Orange has spent just over 10 million euros in the last two years to close a part of the store network and reorganize the physical sales channel to redistribute the customer base more efficiently. This figure represents close to a third of all that the group has registered as restructuring expenses in the establishments of all its markets. The French multinational already announced, after executing the Employment Regulation File (ERE) for 400 employees, that it would terminate the spaces that were not really profitable for the group or that have significantly reduced customer traffic.
Between 2021 and 2022, the expense for the definitive closure of stores, mainly in franchise mode, fell to 8.5 million euros, according to an authorized company spokesperson confirms to La Información. To this we must add 1.6 million euros for what the company describes as “actions to redistribute the customer portfolio” among the different channels and the group’s brands. In this same ‘post-pandemic’ period, the entire group – which includes the European and African divisions – recorded a disbursement of 34 million euros.
Already in 2021, the French group announced that it would progressively reduce its store floor in Spain. That year more than 40 spaces were closed. The vast majority of the nearly 800 that it has in the country are franchises, and some 25 are managed directly by the company.
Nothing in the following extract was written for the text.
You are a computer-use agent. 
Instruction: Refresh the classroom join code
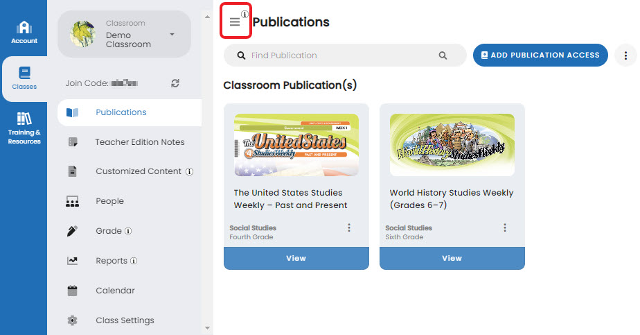point(175,83)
In that exercise, insist that the objective was to “rationalize” the network of establishments and exploit an online channel that had been promoted after the outbreak of the coronavirus pandemic. All this in an environment of “lower income” with drops in traffic and a “very competitive” market, increasingly focused on low-cost connectivity products.
The CEO himself, Jean François Fallacher, said that they were going to be careful in the closures, which were analyzed “month by month”, a lot in billing and visitor traffic (this was reduced by 25% in 2021 compared to the previous ones). pre-Covid levels). These closures were concentrated in franchised stores and managed by distributors with whom the operator reached a marketing agreement.
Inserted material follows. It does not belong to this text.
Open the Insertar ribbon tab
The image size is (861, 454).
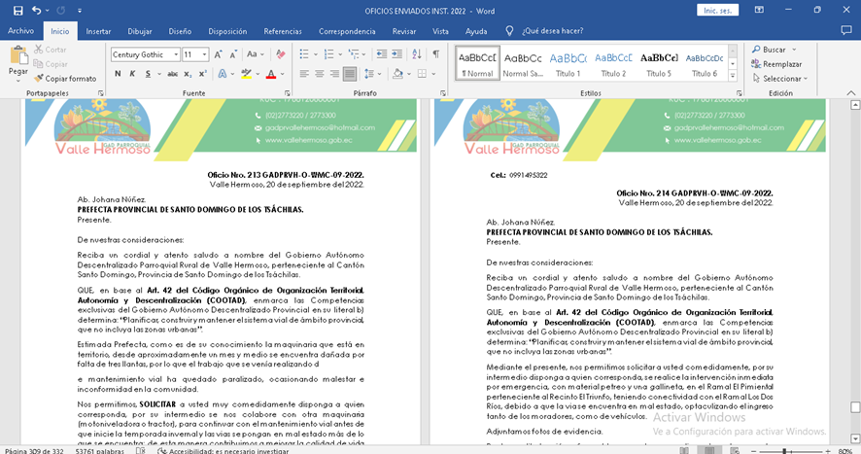click(98, 31)
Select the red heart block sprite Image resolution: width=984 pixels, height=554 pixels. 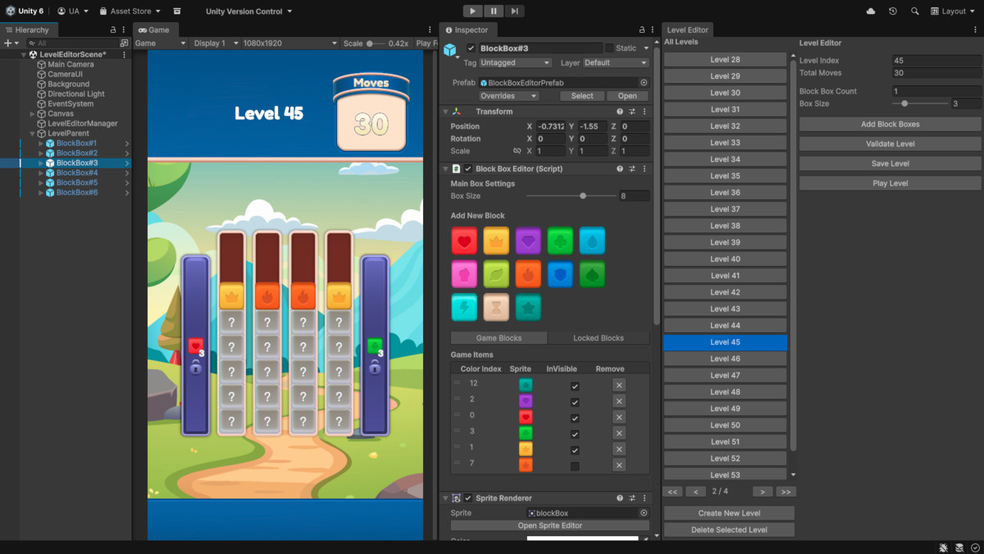click(x=465, y=240)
At the end of that 2021, the workforce of the distribution subsidiary was 280 workers. It was a figure practically calculated a year before. From 2022 it is not yet available, but everything indicates that there were no significant changes. Almost all of those affected would have been relatively small franchises. The last workforce cut of the company at a global level in Spain was in 2021, with the 400 voluntary departures within the framework of an ERE that ended with a restructuring cost of 155 million euros, as admitted in its annual report. There were 10 million euros more than those provisioned to deal with compensation and early retirement.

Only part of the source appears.